Depuis le début de la guerre fin février, les prix du pétrole se sont envolés, le Brent atteignant par moments 126 dollars le baril. L'Iran bloque le trafic maritime dans le détroit d'Ormuz, par lequel transitait avant le conflit un cinquième de la demande mondiale de pétrole et de gaz naturel liquéfié.
LES VALEURS BANCAIRES PROFITENT DU RALLY DE LA PAIX
L'espoir de paix a généré des gains significatifs pour de nombreuses actions. Les valeurs bancaires, sensibles à la conjoncture et aux taux d'intérêt, ont été particulièrement portées.

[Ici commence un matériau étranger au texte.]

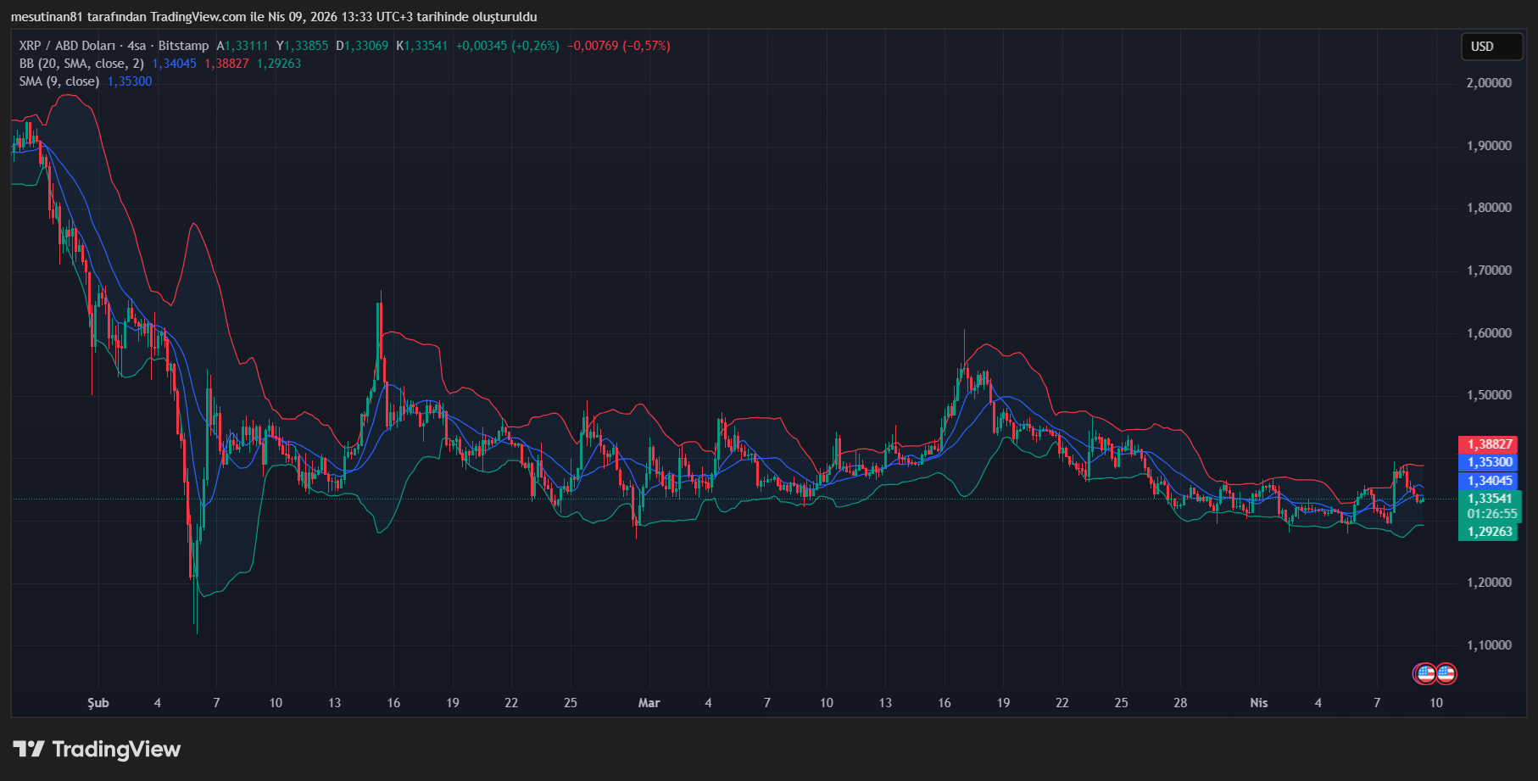Toggle the USD currency display button
The image size is (1538, 781).
(1491, 47)
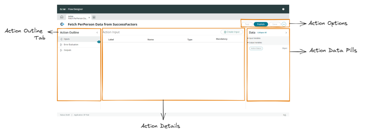Collapse the Output Variables section
The width and height of the screenshot is (367, 136).
pyautogui.click(x=255, y=43)
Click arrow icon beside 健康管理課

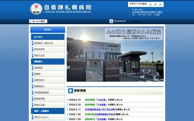tap(32, 99)
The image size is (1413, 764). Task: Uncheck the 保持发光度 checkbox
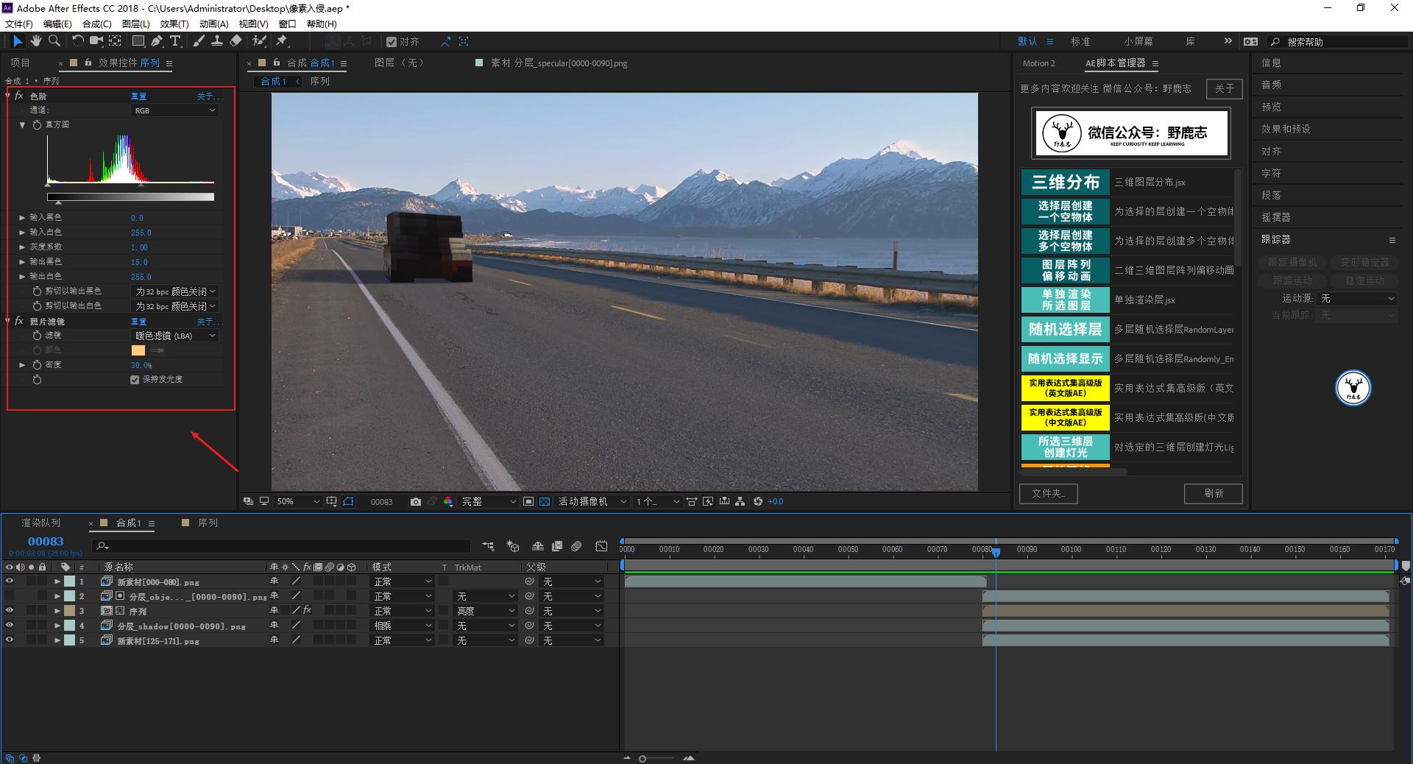click(x=135, y=380)
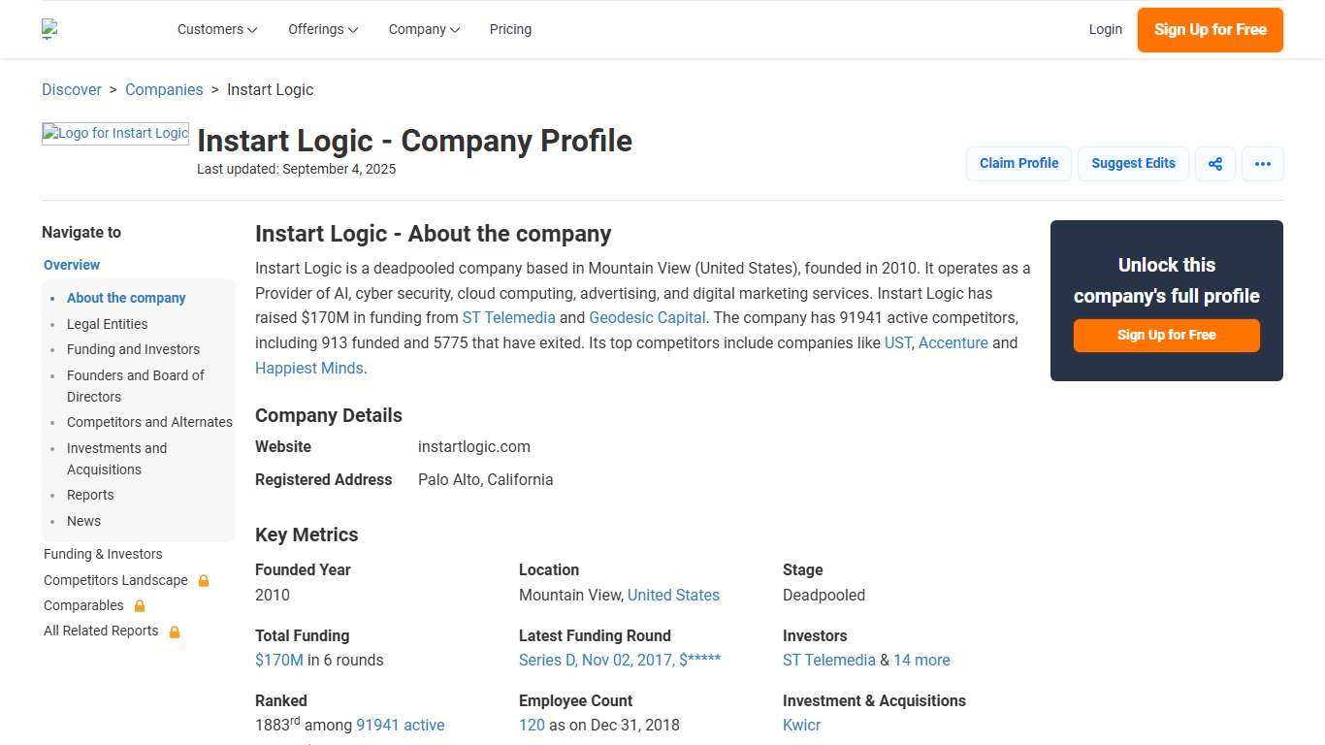Image resolution: width=1325 pixels, height=745 pixels.
Task: Click the lock icon beside All Related Reports
Action: pyautogui.click(x=175, y=631)
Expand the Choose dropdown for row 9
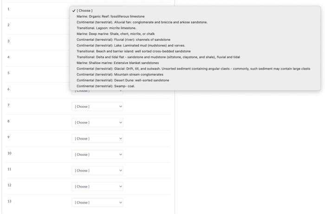Screen dimensions: 325x214 point(98,138)
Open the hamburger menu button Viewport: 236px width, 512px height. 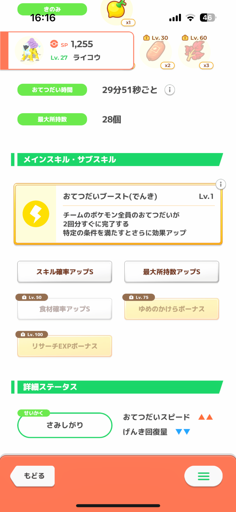(203, 476)
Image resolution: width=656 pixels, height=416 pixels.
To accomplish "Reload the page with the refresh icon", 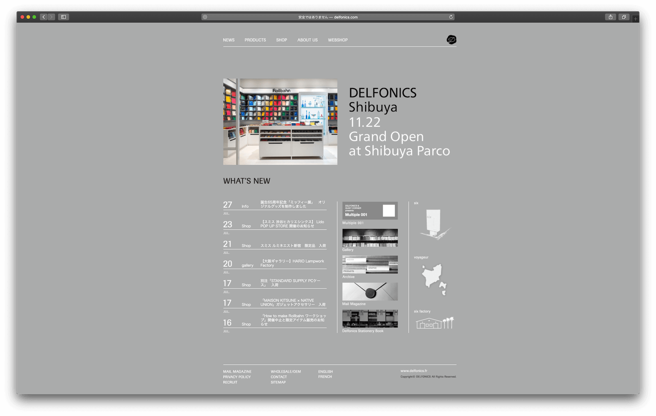I will 451,17.
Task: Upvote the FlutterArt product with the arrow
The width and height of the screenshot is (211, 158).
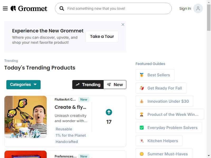Action: click(x=109, y=112)
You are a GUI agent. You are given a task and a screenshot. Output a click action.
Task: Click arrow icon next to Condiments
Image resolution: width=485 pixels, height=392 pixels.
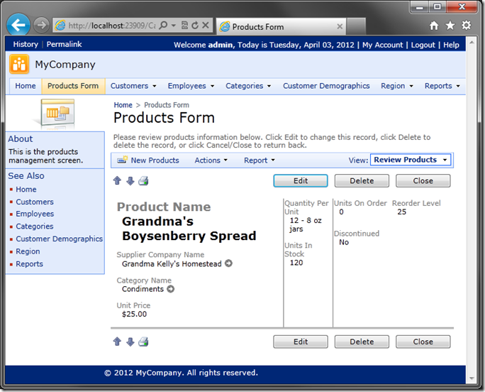[170, 289]
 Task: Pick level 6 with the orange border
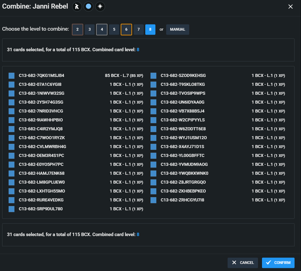(x=126, y=29)
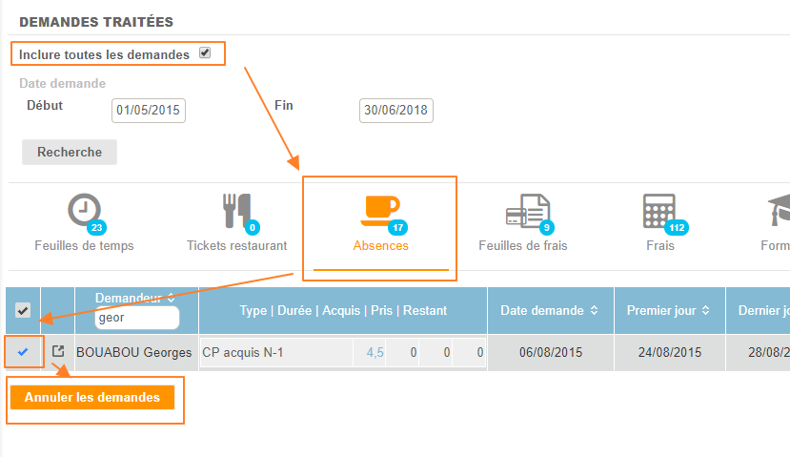Toggle the select-all checkbox in table header
This screenshot has width=790, height=457.
[x=23, y=310]
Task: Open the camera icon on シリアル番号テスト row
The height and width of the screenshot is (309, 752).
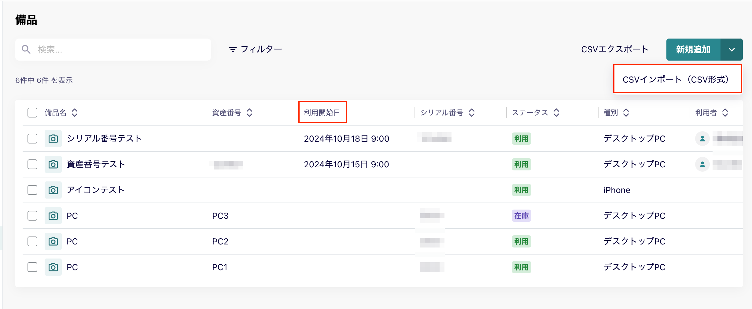Action: click(53, 139)
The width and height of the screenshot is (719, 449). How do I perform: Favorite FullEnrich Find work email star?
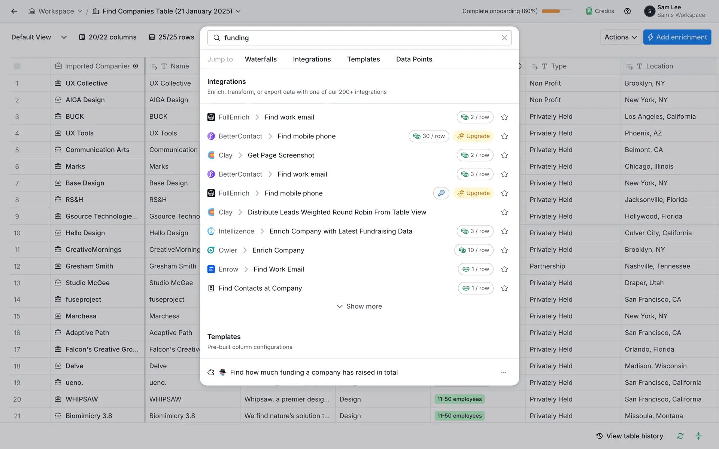click(x=504, y=117)
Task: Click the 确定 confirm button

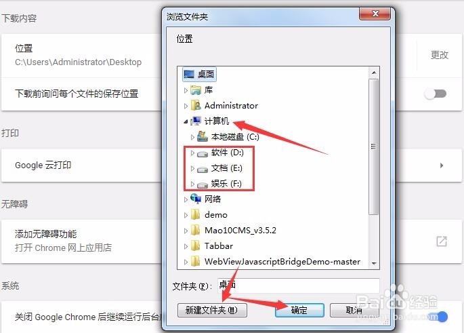Action: [x=299, y=310]
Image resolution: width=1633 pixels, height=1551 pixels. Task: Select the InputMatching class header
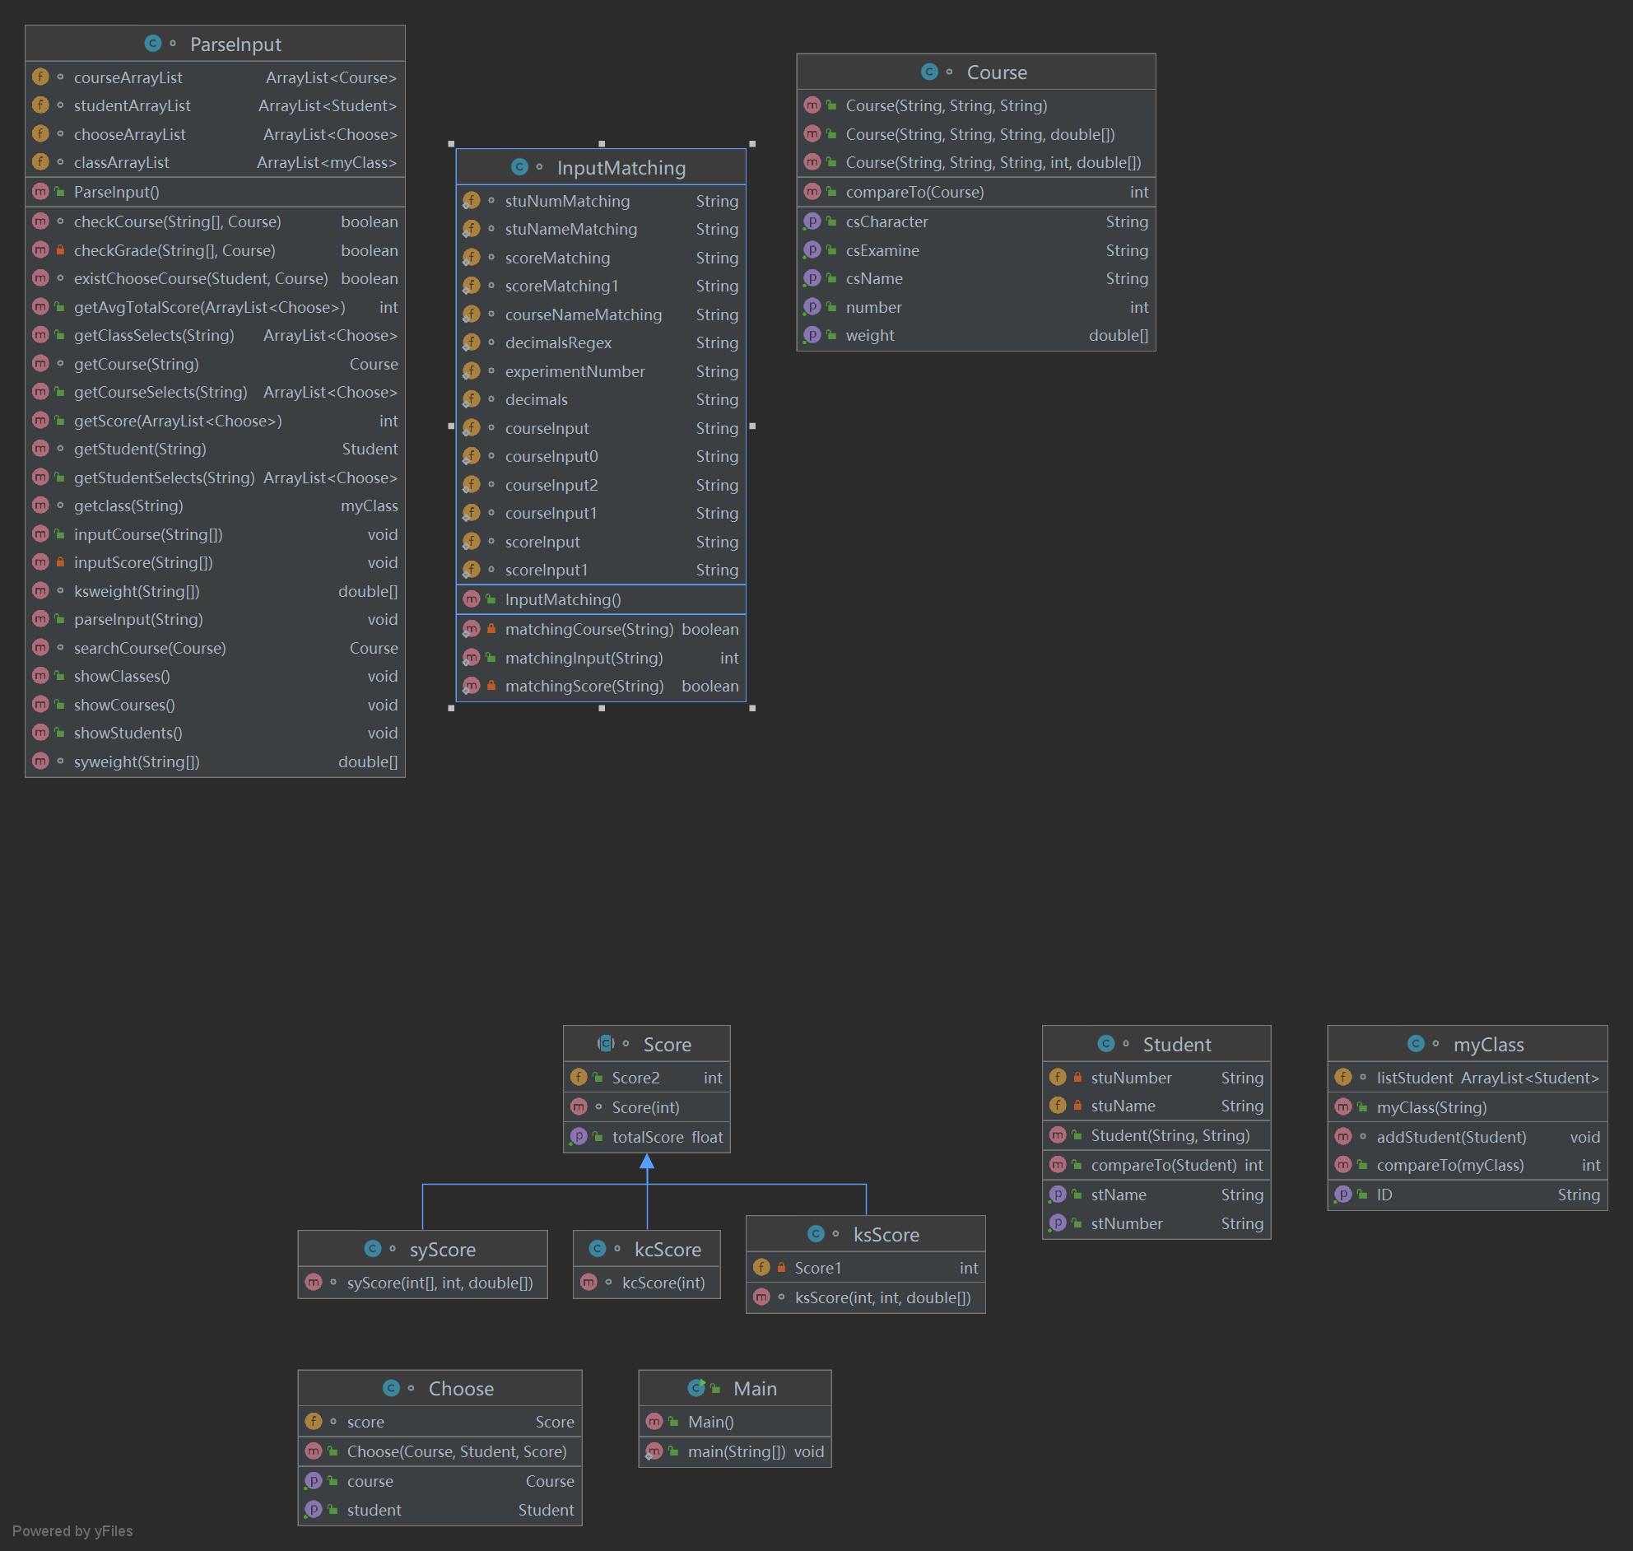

Au sein du Dax, les titres Deutsche Bank et Commerzbank ont figuré parmi les plus fortes hausses avec des progressions respectives de 6,2 % et 4,5 %. L'indice bancaire européen a grimpé par moments de 4,2 %, atteignant son plus haut niveau depuis début février. Les valeurs financières ont bénéficié de l'apaisement des craintes de récession, couplé à une amélioration de la courbe des taux, selon un opérateur. La Banque centrale européenne (BCE) a relevé jeudi ses taux directeurs pour la première fois en près de trois ans, les portant de 2,0 % à 2,25 %. Elle devient ainsi la première grande banque centrale à durcir sa politique monétaire en réponse au choc pétrolier consécutif au conflit iranien. Le président de la Bundesbank, Joachim Nagel, juge possible une nouvelle hausse des taux en juillet. L'euro s'affichait en légère hausse à 1,1589 dollar.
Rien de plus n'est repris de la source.